Instead, a small number of “greedy women” profited from countless gullible participants, said Jan Scully, Sacramento County district attorney. “ ‘Women Fooling Women’ more aptly characterizes this illegal scheme,” she said.

None of those arrested figured they were doing anything wrong, their defense attorney insisted. They considered it an enticing social event with a pot of gold at the end, an experience not much different from gambling in an office football pool.

“These are the kinds of women you’d expect around a Thanksgiving dinner table, the backbone of America,” said Bill Portanova, a Sacramento defense attorney. “They’re intelligent, educated women who thought they were engaged in a harmless parlor game.”

If so, the stakes were steep.
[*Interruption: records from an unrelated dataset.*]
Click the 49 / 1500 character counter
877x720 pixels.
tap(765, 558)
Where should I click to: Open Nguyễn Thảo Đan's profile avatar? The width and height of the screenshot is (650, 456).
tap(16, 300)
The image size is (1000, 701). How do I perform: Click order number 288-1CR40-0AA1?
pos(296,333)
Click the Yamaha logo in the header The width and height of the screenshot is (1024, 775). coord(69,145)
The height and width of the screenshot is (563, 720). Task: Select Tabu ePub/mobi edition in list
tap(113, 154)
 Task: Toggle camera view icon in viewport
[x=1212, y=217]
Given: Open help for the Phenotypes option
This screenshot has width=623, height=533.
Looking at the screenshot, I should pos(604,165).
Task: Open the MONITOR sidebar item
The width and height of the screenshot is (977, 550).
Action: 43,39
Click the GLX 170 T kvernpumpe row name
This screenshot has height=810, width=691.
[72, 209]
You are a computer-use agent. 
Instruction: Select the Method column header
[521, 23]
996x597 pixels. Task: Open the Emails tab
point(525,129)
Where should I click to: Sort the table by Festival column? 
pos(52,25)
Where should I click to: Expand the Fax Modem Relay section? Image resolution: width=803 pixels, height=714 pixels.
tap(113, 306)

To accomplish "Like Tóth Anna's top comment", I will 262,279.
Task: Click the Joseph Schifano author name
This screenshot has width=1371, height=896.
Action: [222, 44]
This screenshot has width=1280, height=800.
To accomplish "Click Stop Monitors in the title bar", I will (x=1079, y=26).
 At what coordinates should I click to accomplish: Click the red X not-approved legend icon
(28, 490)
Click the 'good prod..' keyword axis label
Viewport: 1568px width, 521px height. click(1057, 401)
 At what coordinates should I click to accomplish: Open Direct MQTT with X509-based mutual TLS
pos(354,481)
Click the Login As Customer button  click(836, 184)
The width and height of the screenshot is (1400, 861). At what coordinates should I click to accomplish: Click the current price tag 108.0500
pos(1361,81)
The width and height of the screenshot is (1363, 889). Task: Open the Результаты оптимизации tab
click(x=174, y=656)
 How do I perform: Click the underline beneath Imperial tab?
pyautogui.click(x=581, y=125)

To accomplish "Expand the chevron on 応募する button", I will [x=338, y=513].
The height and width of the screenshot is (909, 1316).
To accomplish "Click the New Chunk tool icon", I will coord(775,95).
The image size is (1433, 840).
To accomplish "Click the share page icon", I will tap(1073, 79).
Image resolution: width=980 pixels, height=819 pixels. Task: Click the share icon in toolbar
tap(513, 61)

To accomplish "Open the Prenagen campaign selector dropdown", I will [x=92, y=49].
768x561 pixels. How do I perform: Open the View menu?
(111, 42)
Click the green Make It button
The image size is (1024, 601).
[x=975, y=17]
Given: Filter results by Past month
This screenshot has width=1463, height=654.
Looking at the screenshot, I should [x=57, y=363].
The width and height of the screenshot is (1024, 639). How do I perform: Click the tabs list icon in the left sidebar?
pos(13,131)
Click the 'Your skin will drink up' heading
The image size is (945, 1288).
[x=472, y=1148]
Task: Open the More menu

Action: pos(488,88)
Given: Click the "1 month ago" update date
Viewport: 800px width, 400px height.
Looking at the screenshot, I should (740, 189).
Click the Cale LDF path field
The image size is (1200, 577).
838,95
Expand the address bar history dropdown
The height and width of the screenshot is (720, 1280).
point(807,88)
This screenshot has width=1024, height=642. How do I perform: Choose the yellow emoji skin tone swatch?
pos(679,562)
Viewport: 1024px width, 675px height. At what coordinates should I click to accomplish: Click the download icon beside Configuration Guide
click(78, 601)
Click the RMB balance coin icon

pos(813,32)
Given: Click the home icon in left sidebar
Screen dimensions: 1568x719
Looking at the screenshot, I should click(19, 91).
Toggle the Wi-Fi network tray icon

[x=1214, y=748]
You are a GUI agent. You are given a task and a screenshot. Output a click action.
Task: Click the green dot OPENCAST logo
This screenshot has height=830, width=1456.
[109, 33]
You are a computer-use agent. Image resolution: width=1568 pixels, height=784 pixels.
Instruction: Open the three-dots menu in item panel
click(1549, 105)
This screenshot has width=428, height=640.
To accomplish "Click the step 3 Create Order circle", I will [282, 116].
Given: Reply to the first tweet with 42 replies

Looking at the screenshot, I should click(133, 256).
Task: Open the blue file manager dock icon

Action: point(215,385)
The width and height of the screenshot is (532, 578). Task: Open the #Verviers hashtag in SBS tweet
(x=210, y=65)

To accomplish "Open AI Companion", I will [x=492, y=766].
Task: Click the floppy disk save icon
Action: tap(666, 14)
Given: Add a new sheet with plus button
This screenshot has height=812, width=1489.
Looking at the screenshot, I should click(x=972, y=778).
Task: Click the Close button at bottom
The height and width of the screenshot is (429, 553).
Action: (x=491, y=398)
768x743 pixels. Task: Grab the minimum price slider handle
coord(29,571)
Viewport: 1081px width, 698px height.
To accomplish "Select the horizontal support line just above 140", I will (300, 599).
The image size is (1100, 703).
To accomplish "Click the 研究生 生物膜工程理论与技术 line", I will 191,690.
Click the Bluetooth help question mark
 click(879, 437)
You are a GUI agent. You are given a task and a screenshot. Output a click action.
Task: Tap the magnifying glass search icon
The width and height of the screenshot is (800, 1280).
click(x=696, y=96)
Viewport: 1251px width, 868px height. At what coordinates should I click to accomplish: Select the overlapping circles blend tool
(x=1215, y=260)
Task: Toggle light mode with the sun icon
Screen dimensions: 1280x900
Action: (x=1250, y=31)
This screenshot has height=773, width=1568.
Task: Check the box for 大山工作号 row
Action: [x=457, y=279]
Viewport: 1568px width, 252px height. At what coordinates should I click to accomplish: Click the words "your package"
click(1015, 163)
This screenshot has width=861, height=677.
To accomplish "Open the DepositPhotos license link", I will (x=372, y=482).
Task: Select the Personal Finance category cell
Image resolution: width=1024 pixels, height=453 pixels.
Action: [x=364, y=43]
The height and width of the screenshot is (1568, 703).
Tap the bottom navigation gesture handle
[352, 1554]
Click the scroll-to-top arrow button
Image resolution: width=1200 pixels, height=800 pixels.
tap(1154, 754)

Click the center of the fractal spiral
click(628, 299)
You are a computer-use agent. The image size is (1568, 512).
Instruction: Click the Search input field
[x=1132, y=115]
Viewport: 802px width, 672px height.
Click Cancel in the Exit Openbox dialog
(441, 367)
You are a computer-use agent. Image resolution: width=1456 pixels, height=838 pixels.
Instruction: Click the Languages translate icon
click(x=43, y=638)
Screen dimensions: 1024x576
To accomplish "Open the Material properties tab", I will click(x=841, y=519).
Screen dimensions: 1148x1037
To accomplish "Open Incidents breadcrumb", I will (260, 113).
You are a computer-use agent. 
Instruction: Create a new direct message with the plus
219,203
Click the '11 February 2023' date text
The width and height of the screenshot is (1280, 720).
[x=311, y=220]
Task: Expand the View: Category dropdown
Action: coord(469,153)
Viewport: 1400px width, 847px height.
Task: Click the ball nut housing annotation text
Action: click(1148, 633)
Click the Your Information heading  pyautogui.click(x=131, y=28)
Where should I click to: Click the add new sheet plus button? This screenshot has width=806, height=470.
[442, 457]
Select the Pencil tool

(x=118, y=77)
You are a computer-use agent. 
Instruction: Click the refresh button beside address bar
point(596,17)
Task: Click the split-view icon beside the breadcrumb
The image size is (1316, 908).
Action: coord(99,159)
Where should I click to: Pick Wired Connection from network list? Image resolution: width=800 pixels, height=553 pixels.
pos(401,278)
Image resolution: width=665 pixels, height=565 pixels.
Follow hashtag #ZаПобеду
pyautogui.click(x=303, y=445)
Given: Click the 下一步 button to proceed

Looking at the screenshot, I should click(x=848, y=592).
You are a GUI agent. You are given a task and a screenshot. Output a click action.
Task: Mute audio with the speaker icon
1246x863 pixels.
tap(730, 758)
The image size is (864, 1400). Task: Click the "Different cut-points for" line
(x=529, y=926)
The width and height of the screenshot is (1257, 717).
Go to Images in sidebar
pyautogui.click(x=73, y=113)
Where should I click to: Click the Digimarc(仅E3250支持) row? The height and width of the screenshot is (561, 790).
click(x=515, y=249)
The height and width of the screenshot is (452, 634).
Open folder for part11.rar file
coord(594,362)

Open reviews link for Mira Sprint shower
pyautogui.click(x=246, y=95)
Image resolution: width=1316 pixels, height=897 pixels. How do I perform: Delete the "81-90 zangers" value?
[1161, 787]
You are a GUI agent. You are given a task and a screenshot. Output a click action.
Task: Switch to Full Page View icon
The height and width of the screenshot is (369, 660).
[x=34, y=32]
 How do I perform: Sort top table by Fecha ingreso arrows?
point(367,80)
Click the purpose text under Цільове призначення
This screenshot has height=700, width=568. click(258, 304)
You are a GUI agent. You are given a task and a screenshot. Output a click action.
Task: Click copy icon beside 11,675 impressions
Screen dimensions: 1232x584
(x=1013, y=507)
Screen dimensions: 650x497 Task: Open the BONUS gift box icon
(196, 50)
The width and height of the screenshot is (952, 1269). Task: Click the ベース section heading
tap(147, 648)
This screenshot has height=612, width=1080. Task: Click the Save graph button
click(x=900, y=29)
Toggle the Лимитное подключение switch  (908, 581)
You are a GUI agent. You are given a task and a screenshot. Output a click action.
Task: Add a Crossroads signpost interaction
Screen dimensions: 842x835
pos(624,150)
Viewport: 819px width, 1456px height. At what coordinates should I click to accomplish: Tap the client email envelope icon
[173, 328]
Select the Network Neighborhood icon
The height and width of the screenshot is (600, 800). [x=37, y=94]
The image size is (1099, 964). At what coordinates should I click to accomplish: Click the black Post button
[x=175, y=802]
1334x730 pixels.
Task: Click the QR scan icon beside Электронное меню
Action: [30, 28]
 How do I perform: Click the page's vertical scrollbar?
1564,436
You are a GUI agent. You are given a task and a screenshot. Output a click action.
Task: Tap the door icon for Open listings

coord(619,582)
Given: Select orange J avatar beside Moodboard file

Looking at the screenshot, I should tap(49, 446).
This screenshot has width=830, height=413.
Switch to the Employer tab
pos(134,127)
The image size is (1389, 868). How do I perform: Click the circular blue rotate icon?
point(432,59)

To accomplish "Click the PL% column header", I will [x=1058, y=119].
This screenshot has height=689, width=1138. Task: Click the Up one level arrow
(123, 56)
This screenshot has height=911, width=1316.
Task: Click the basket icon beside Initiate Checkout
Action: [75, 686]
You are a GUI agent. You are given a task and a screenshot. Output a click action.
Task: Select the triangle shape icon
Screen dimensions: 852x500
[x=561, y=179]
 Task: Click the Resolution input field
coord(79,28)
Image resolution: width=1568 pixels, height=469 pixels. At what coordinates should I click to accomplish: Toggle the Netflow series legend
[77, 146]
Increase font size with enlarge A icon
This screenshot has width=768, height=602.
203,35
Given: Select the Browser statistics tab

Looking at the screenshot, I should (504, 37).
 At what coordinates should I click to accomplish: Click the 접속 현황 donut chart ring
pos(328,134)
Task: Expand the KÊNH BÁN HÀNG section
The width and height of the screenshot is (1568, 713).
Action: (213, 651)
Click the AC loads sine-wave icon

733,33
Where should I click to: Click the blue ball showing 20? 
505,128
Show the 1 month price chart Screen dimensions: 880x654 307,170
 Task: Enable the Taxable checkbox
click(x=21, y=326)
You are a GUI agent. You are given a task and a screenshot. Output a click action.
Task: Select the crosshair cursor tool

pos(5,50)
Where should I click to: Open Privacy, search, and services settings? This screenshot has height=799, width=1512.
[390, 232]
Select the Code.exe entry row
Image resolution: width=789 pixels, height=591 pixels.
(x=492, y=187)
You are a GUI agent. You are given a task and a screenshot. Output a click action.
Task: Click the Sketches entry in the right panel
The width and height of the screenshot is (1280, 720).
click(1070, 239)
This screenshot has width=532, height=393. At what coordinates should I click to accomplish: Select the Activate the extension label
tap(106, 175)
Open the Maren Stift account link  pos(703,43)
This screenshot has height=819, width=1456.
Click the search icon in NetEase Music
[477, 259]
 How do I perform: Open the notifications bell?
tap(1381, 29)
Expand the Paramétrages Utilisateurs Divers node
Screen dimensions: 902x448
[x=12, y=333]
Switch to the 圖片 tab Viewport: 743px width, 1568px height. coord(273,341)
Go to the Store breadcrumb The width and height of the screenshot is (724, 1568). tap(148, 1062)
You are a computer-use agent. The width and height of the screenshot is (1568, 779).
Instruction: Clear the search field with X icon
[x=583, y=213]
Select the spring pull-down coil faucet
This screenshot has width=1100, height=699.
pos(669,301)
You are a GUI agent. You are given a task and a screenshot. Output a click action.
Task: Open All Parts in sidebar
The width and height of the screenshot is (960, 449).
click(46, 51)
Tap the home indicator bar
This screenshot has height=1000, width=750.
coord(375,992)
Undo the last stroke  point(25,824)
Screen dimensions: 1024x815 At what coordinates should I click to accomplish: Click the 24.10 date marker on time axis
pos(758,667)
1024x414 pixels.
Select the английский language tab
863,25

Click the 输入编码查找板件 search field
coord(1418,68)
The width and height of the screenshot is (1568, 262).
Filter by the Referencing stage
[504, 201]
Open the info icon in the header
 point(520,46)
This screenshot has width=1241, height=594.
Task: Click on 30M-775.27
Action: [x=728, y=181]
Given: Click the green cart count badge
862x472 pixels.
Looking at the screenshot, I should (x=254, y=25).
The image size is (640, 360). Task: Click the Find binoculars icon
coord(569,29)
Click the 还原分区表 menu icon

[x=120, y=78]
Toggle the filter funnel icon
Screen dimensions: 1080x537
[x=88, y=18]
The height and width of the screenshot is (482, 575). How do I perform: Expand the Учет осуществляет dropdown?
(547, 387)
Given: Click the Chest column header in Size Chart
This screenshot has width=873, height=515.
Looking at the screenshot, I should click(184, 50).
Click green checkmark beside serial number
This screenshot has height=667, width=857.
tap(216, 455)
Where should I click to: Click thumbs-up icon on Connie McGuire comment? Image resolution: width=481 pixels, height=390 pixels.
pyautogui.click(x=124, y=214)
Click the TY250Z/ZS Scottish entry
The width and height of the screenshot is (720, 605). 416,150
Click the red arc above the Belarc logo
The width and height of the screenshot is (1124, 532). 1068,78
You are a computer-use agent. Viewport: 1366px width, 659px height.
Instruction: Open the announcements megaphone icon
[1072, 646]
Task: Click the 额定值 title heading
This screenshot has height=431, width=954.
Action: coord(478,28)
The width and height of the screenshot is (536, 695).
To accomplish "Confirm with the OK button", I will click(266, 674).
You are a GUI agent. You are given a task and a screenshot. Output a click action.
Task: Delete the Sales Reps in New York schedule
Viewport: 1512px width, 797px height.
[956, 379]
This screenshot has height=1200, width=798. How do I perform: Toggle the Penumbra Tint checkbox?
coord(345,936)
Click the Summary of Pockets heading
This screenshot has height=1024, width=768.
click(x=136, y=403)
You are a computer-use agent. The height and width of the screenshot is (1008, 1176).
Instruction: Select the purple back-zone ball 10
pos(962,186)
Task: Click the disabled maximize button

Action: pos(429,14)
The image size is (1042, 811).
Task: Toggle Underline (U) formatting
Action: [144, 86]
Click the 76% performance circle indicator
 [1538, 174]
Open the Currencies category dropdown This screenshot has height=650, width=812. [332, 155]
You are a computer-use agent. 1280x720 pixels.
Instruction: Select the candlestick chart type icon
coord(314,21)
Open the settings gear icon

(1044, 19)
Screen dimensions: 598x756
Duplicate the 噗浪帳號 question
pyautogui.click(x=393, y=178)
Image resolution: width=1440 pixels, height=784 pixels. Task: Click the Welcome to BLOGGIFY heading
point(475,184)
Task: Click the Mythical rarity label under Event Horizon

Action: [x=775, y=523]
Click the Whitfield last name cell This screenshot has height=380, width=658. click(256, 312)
To buy in, a participant put up $5,000 and then recruited eight other players. As those players put up money and recruited still others, the participant would move gradually closer to an ultimate payoff of $40,000 promised each player at a culminating “birthday” bash. The scheme was organized around a dinner theme: Participants moved up from “appetizer” status, to “soup and salad” class, then “entree” and finally “dessert” level.

None of the women arrested has had any prior brush with the law, Portanova said, and all declined to comment. They are Cheryl Bean, 54, a former human resources officer at Pacific Bell; Anne King, 47, co-owner of a Montessori school; Pamela Garibaldi, 57, a part-time college English professor; and Cathy Lovely, 49, a homemaker.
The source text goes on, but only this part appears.